We are dedicated to offering a culturally safe environment where our education programming prioritizes inclusive, accessible, holistic, and family-centered values. We are rooted in Indigenous knowledge systems and center on a re-connection with land-based practices. Through colonization and systematic displacement and policies, Indigenous Peoples have and continue to be violently removed from their traditional homelands.
Indigenous Peoples knowledge systems, theories and ways of understanding and walking in the world were developed, maintained and transferred from one generation to the next orally and in relation to one another. Our sense of identity and being is deeply rooted in our connection to Mother Earth and being able to gather in community on the back of Mother Earth.
This season, we offered Indigenous youth, Elders, and surrounding community members to gather, learn and share in Indigenous farming practices, ancestral food harvesting, food processing and feasting of ancestral foods.
Some of our land-based programming included:
- Travelling to Tk’emlúps te Secwe̓pemc Territory, where a bison ceremony was held. Through Inter-Tribal collaborations, knowledge was shared on how to harvest, process and prepare bison meat and hide tanning preparations. Bison from the harvest was gifted in our community-food baskets.

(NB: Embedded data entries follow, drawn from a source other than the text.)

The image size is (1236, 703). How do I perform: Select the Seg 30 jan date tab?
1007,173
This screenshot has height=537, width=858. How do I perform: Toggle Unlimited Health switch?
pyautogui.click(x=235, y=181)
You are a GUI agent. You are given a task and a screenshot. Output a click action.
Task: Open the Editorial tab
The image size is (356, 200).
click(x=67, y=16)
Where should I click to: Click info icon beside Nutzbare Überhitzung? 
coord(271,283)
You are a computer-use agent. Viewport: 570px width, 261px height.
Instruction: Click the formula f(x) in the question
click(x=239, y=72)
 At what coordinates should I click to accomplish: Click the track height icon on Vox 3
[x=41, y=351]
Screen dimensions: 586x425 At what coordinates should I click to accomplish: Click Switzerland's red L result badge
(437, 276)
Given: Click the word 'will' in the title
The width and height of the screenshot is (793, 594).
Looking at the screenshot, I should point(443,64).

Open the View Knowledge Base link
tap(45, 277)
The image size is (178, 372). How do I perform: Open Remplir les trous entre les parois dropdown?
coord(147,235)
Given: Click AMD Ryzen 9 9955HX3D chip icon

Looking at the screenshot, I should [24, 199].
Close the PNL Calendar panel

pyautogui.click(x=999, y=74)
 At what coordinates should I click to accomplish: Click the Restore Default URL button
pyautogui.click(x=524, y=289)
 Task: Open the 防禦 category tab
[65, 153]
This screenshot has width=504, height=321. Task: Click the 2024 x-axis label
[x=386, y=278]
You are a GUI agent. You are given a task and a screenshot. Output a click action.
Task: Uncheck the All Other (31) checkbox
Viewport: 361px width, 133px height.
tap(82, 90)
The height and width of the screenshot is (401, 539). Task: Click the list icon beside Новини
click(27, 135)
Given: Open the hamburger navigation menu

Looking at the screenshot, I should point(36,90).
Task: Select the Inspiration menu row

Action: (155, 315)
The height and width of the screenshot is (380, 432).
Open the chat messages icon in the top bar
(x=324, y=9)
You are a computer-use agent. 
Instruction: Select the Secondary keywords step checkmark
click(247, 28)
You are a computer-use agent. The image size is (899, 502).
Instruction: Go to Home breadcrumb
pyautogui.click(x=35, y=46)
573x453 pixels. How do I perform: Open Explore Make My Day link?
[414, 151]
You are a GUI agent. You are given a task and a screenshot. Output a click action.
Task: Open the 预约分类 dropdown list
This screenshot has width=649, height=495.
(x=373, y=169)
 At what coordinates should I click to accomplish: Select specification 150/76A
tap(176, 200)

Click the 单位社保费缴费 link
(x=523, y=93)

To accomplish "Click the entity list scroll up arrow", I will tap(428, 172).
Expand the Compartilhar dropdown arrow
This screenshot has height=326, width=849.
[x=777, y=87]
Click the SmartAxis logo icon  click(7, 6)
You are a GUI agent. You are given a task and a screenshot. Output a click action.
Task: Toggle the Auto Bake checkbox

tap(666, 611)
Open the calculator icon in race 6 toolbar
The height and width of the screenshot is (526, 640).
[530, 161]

- Travelling to Secwepemc territory and visiting the Cwelcwelt Kuc “We are Well” Garden. We cross-pollinated Inter-Tribal knowledge systems around Indigenous Food Sovereignty and how we can strengthen, support and elevate an Inter-Tribal Foodways Corridor. We camped, went on medicine walks, picked Saskatoon berries and other plant medicines. Community members also got to help in garden maintenance and harvested vegetables that were later shared in other programming and community feast gatherings.
- Elder Martin Sparrow is a Commercial Musqueam Fisherman, Master-Carver and storyteller from the Musqueam First Nation. His partner Shona Sparrow is an entrepreneur, Cultural knowledge keeper, and Elder helper from the Syilx Okanagan Nation Alliance. Together they hosted a group of community members in Musqueam Territory where they shared stories and knowledge around Indigenous Food Sovereignty and the importance of creating and having access to culturally safe spaces. Participants got to experience hands-on opportunities to learn how to smoke and process Salmon in a traditional smoke house.
- Leona Brown, a Gitxsan and Nisga'a Mother of Three, facilitated a plant walk with a group of our community participants in Katzie First Nation Territory. Community members got to learn about the cultural and medicinal uses of our plant relation, Devil's Club. Leona also shared how to identify, harvest, and process the plant.